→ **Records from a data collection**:
----------------

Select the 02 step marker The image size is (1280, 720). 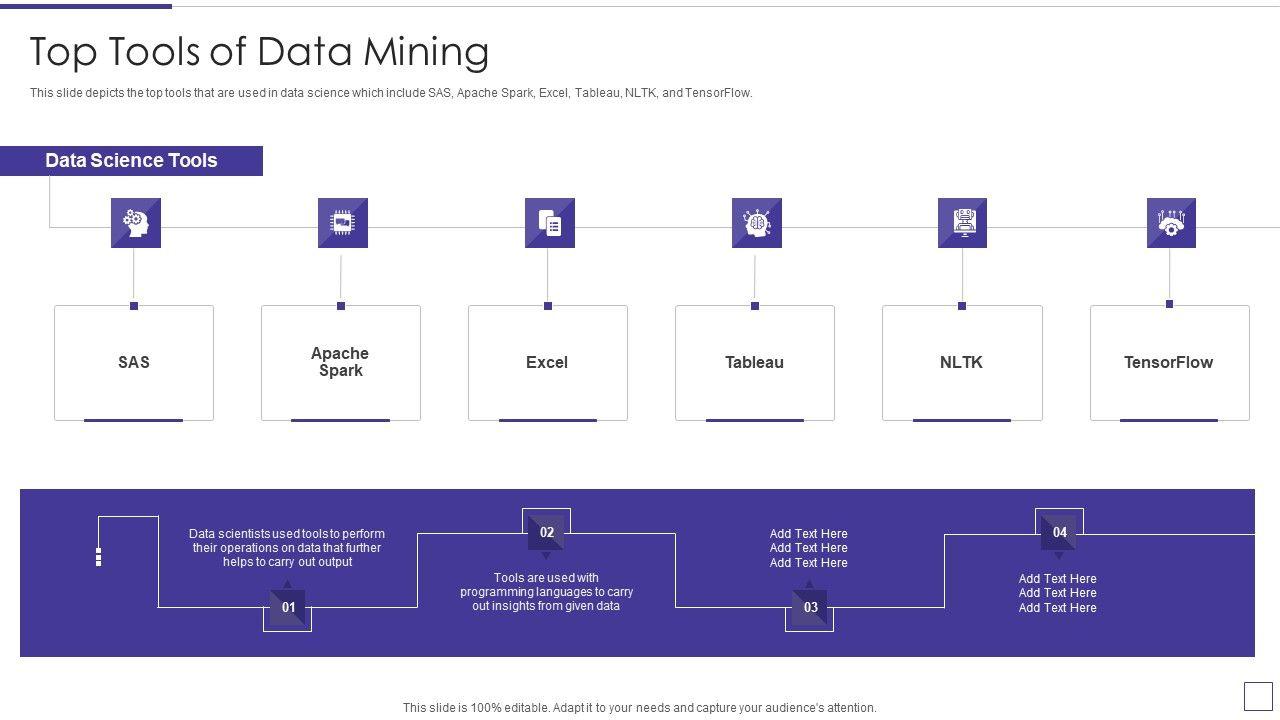tap(546, 532)
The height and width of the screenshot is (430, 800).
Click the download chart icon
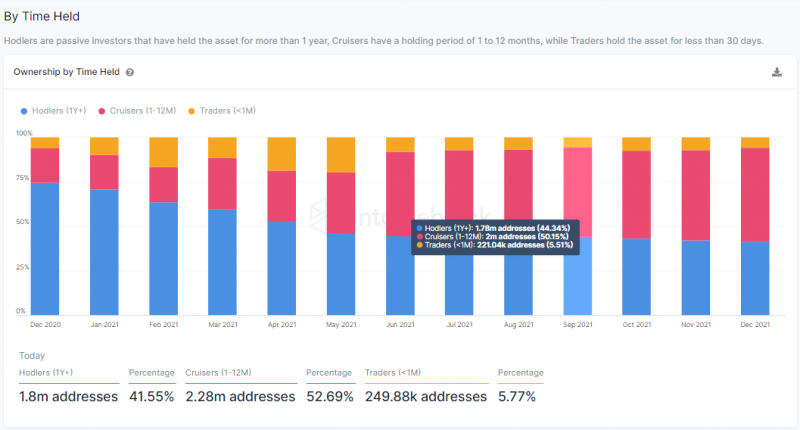(777, 72)
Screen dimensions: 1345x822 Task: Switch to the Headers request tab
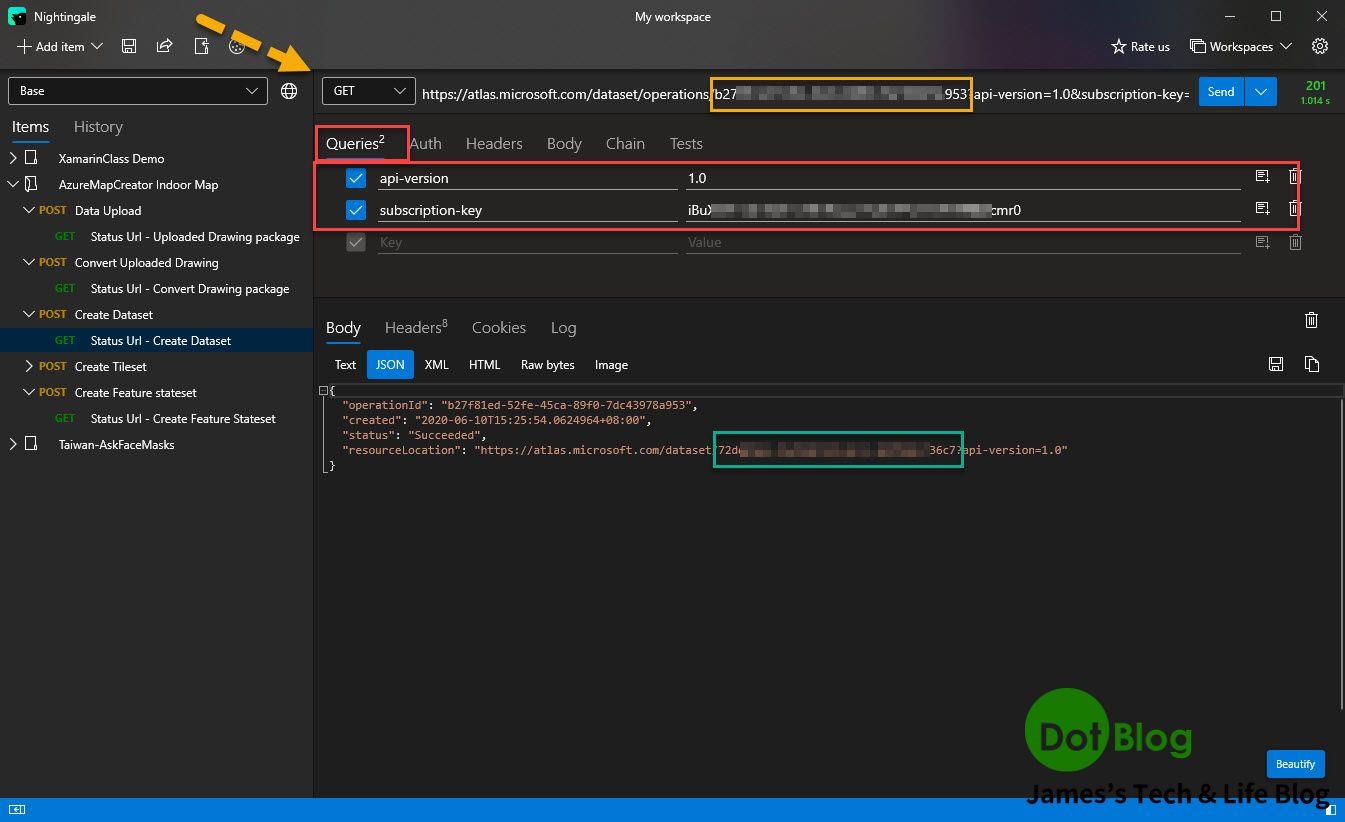494,144
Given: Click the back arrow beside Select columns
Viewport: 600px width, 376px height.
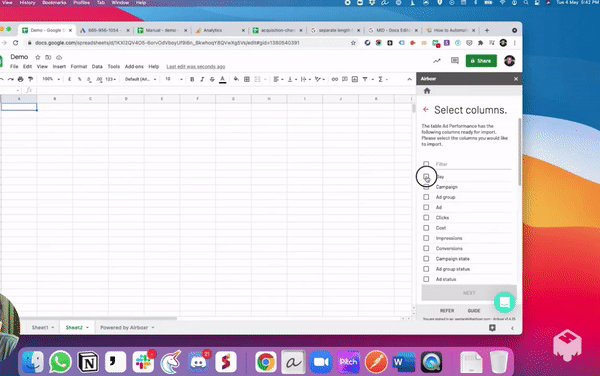Looking at the screenshot, I should coord(426,110).
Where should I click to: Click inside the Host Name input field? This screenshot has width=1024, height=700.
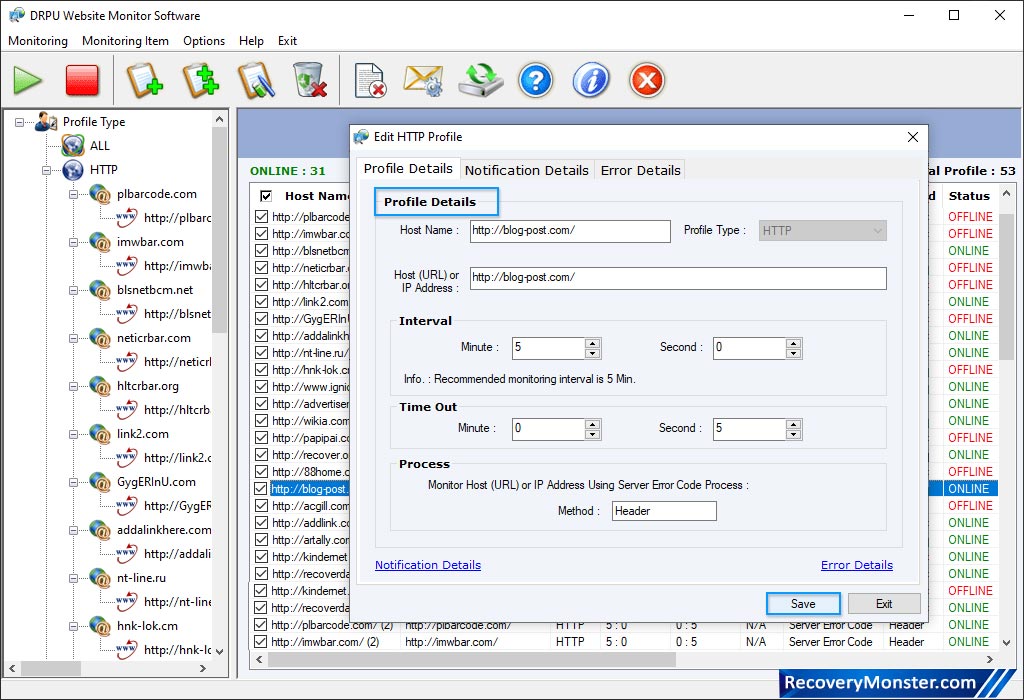coord(570,231)
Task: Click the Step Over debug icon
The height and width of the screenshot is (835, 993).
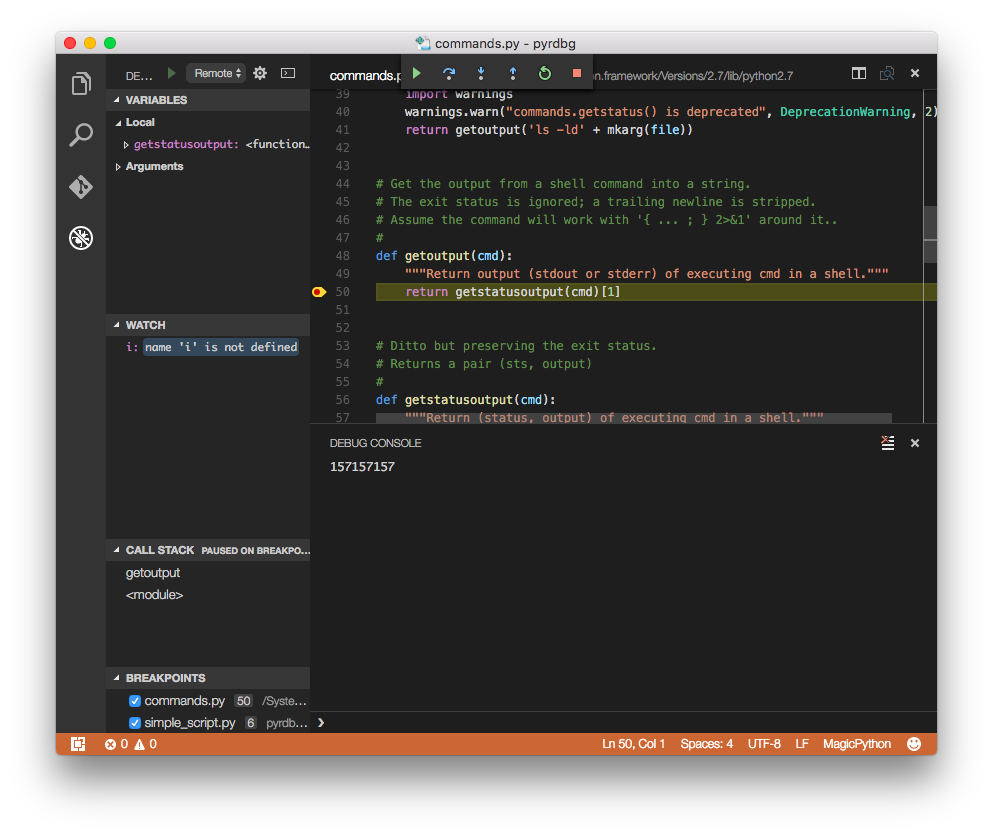Action: pos(448,73)
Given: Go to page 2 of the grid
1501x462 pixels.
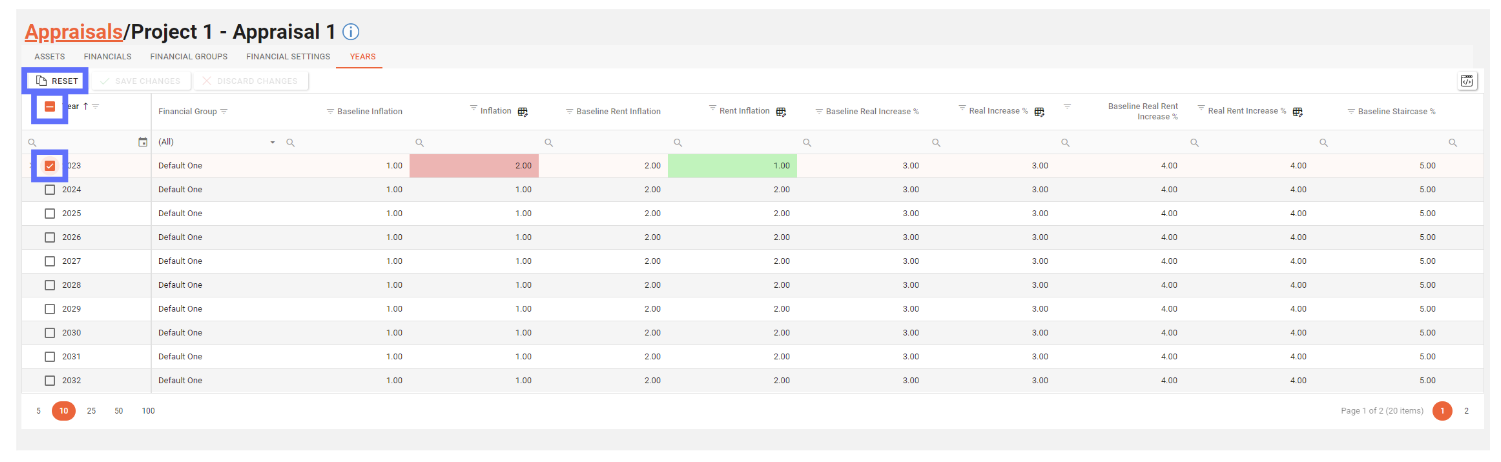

----------------

Lines containing the word "Given" are to be pulled from the records and copied.

→ **RESULT OF THE TASK**:
Given: Click the back arrow beside Select columns
Given: Go to page 2 of the grid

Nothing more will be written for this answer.